With personnel costs accounting for more than 86 percent of the district’s operating budget, eliminating another 500 teaching jobs would account for the final $32 million to be lopped off the budget.

Going to a nine-month schedule would significantly reduce the last cutbacks needed to reach the Legislature’s target.

Principal Celeste Oaks has worked at both year-round and nine-month schools, and can see the potential benefits of both schedules.

Lincoln Elementary School

At Lincoln Elementary, where she worked for more than four years with at-risk students, the nine-month calendar allowed time in the summer months for remedial programs. She’s in her third year at Walker International Elementary in Henderson, a dual-language program thriving on a year-round schedule.

If the district can significantly trim its budget by reorganizing schools, and those savings don’t have to come in the form of teacher layoffs, then the conversion concept needs serious consideration, Oakes said.

“Saving classroom teacher jobs is so important, because that’s the closest place to the students,” Oakes said. “And that’s what we all want — the least impact on the children.”

It is unknown how many teaching jobs might be saved by switching to a nine-month calendar. All teachers are paid for the same 184 contract days, whether it’s at a nine-month or year-round school. Some specialists — in areas including special education and the fine arts — are paid for additional contract days to cover year-round schools.

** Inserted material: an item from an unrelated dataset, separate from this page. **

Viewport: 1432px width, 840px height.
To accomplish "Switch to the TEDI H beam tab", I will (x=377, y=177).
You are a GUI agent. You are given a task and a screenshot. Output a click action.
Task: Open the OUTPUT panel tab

Those people would see their pay reduced, said Ruben Murillo, president of the Clark County Education Association.

Another concern for the union is the effect of counting portable classrooms as regular classroom seats, and how that might affect students, Murillo said.

“I would hope the district would look at this on a case-by-case basis and do what’s best for each individual school,” Murillo said.

Paychecks for the district’s year-round school principals are about 13 percent more than what they would have earned at a nine-month school — an annual salary, on average, of about $118,000 versus $105,000. And the administrators’ union contract with the district protects that salary bump. Principals at year-round schools continue to earn the higher salary even if they are reassigned to nine-month schools, although the district can add extra work duties during the summer months to compensate for the extra pay.

Steve Augspurger, executive director of the Clark County Association of School Administrators, said he plans to begin meeting today with principals at year-round schools to get their input.

“If we can save money and make this a long-term move, then I think we should consider it,” Augspurger said. “If it’s going to be a short-term fix that’s going to be very disruptive, that has to be considered.”

As for whether principals will support the switch, Augspurger said he expects to hear from both sides of the equation.

“There are going to be people who say ‘Yippee, it’s about time’ and those who say ‘Oh no, why are we doing this,’ ” Augspurger said. “We have principals working on year-round contracts who believe this is the best thing we could be doing for children, and it has proved results.”

Principals of year-round schools who do not believe their campuses should be converted will be asked to make their case to the region offices.

School Board Vice President Carolyn Edwards echoed Augspurger’s concern about the timetable for the switch.

“It would have to be for at least two years,” Edwards said. “The problem we have is the Legislature could say no (to extending the class size reduction waiver).”

She’s also worried about setting a precedent by waiving district policy and counting portable classrooms as permanent classroom seats.

However, Nevada’s economic recovery still seems far off and the School District is expecting to lose even more funding next year as enrollment and local tax revenue decline.

The conversion concept represents “big dollars,” Edwards said. “I think lawmakers will understand we’re looking for ways to save money. It would be irresponsible of us not to consider it.”